Un’analisi delle memorie della Seconda Guerra Mondiale in Estremo Oriente è stata recentemente pubblicata in Confronting Memories of World War II, curato da Daniel Chirot, Gi-Wook Shin e Daniel C. Sneider. Lo studio mostra che in Cina la memoria è incentrata su una vittimizzazione della Cina, invasa da giapponesi rappresentati come brutali e crudeli. Anche in Corea del Sud prevale una memoria simile. In Giappone non viene rivendicato il comportamento tenuto durante la guerra, ma non viene nemmeno criticato in modo netto.

E’ possibile tracciare dei paralleli tra la memoria della Seconda Guerra Mondiale in Giappone e in Germania, che del resto erano alleati. A differenza del Giappone, nel dopoguerra in Germania la memoria è stata fortemente spinta alla riconciliazione e a una netta presa di distanza da quanto commesso durante la guerra. Una ragione per cui la memoria giapponese fu meno spinta alla riconciliazione rispetto a quella tedesca fu la diversa situazione dei due paesi durante la guerra fredda: per la Germania una riconciliazione con i suoi ex nemici era essenziale per ottenere maggiore sicurezza, mentre il Giappone non aveva questa necessità strategica forte.

Recentemente sia i leader cinesi che quelli sudcoreani hanno esplicitamente invitato il Giappone a prendere esempio dalla politica tedesca di riconciliazione.

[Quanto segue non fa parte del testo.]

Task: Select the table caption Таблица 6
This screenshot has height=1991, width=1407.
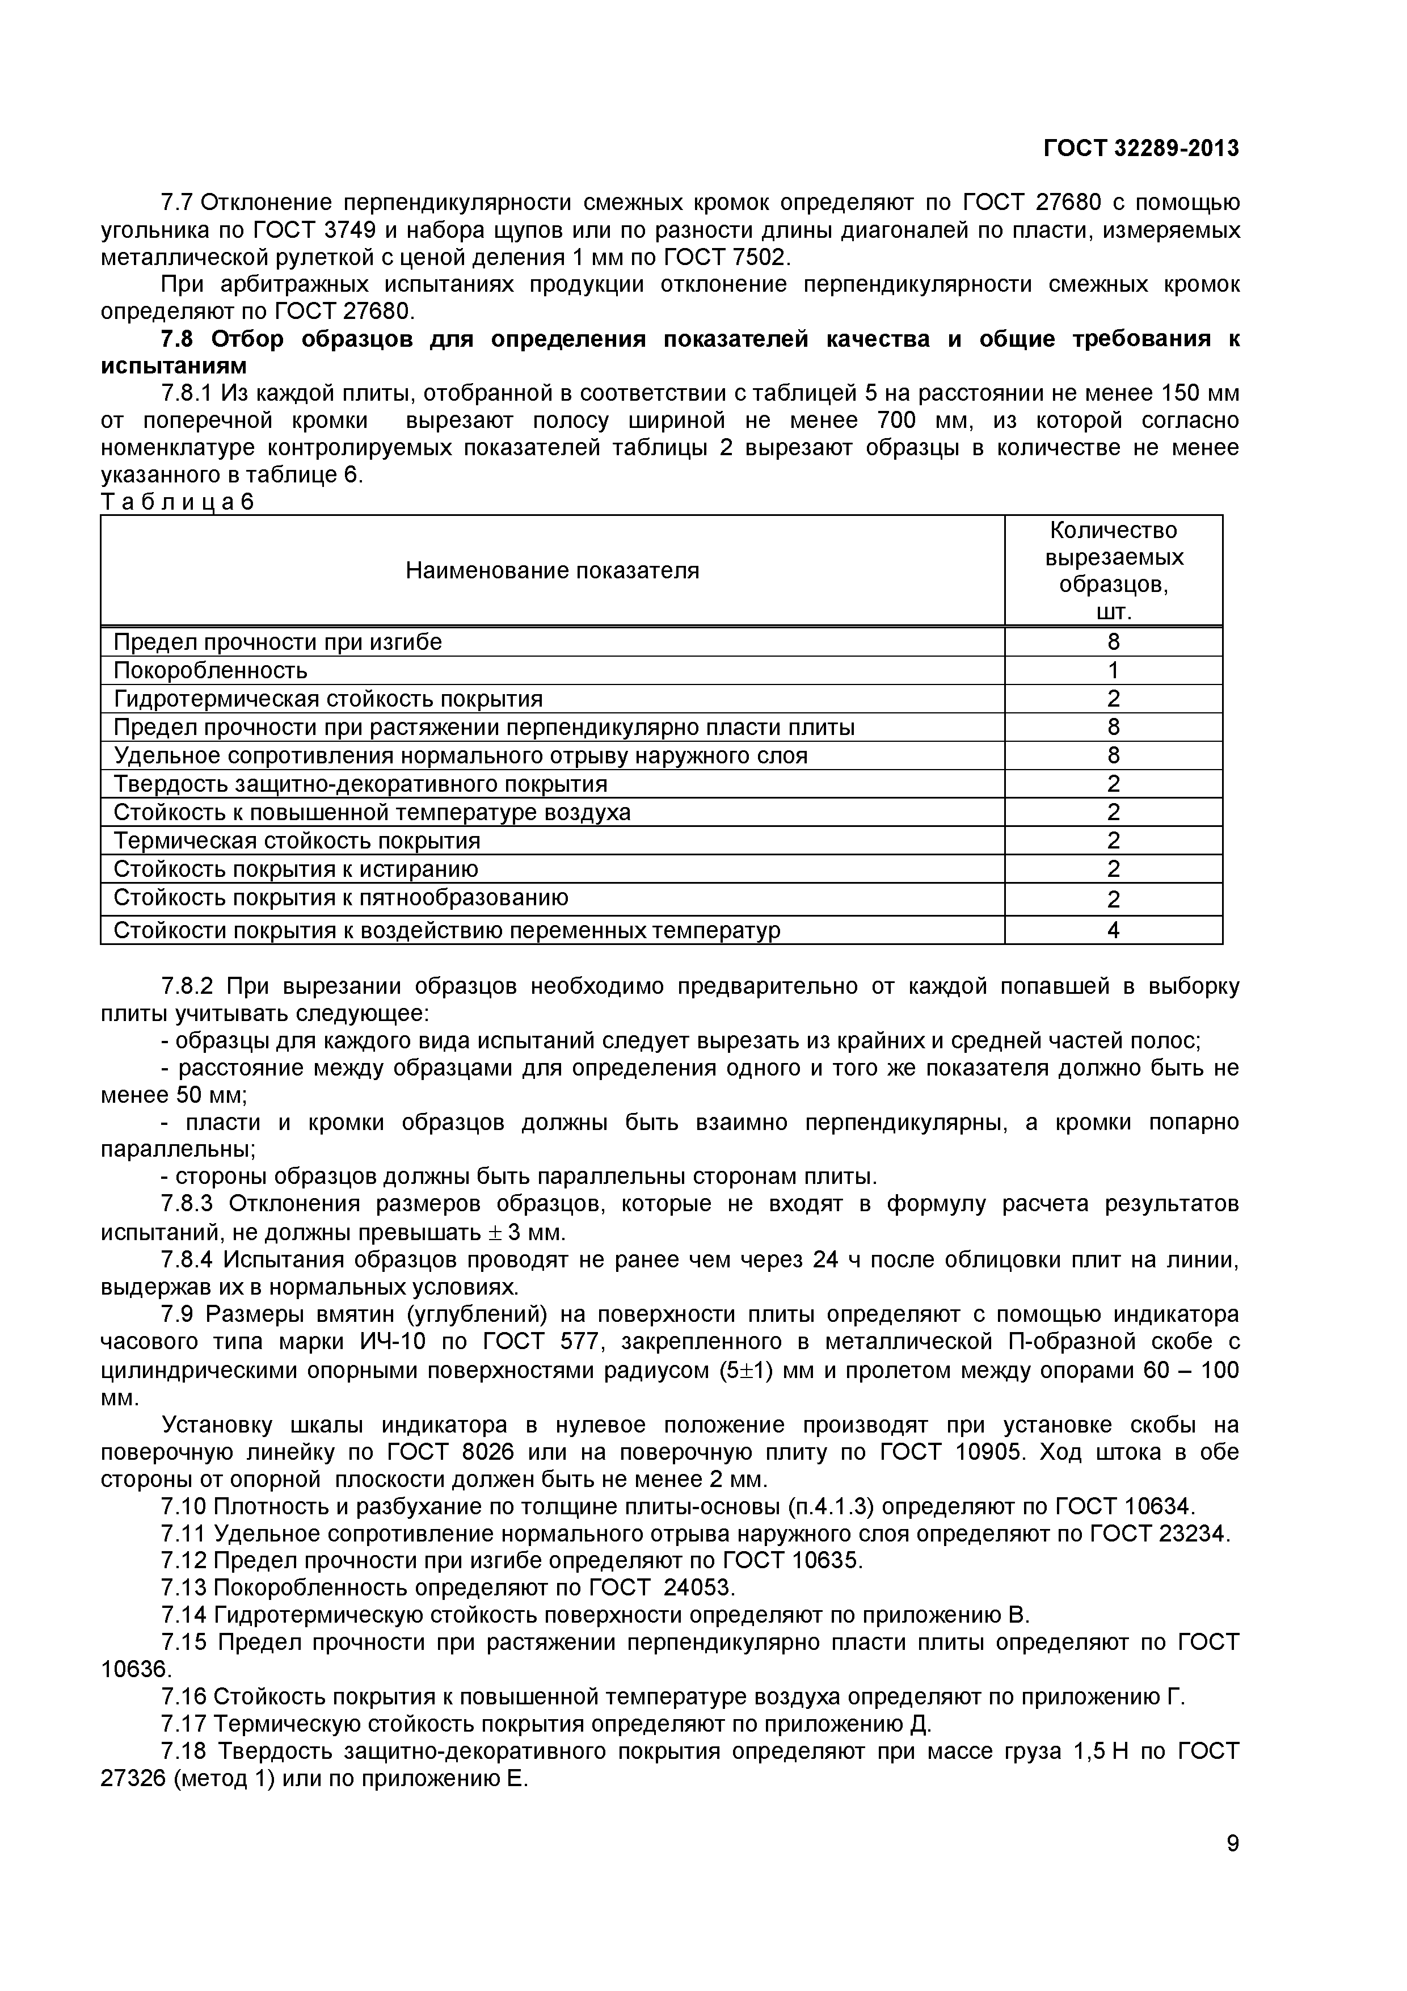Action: click(x=177, y=502)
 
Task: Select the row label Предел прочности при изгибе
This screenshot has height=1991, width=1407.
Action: click(x=277, y=642)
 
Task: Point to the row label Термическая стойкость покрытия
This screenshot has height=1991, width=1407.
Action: click(x=297, y=841)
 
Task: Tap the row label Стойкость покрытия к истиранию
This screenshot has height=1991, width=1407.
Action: click(x=296, y=869)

Dal canto loro, anche i leader giapponesi hanno indicato la riconciliazione franco-tedesca come un modello per le loro relazioni con i paesi vicini. Lily Gardner Feldman nel 2012 ha pubblicato Germany’s Foreign Policy of Reconciliation, e ora su Foreign Policy suggerisce alcune lezioni che i paesi dell’Estremo Oriente potrebbero trarre dalla politica di riconciliazione seguita dalla Germania negli scorsi decenni. In particolare, l’esperienza tedesca può trasmettere quattro lezioni:

1. la riconciliazione è un processo lungo e complicato, potenzialmente mai concluso: va affrontato senza coltivare aspettative irrealistiche;

2. la riconciliazione può avvenire anche prima della soluzione delle dispute territoriali: ad esempio, la Germania riconobbe il confine occidentale polacco solo nel 1990;

3. i risarcimenti alle vittime sono una parte importante della riconciliazione; possono avvenire anche a lunga distanza di tempo e tramite strumenti legali e finanziari creati appositamente;

4. le scuse richiedono coerenza e costanza per essere credibili: le scuse finora offerte dal Giappone ai suoi vicini per la sua condotta durante la guerra sono state troppo rare e isolate.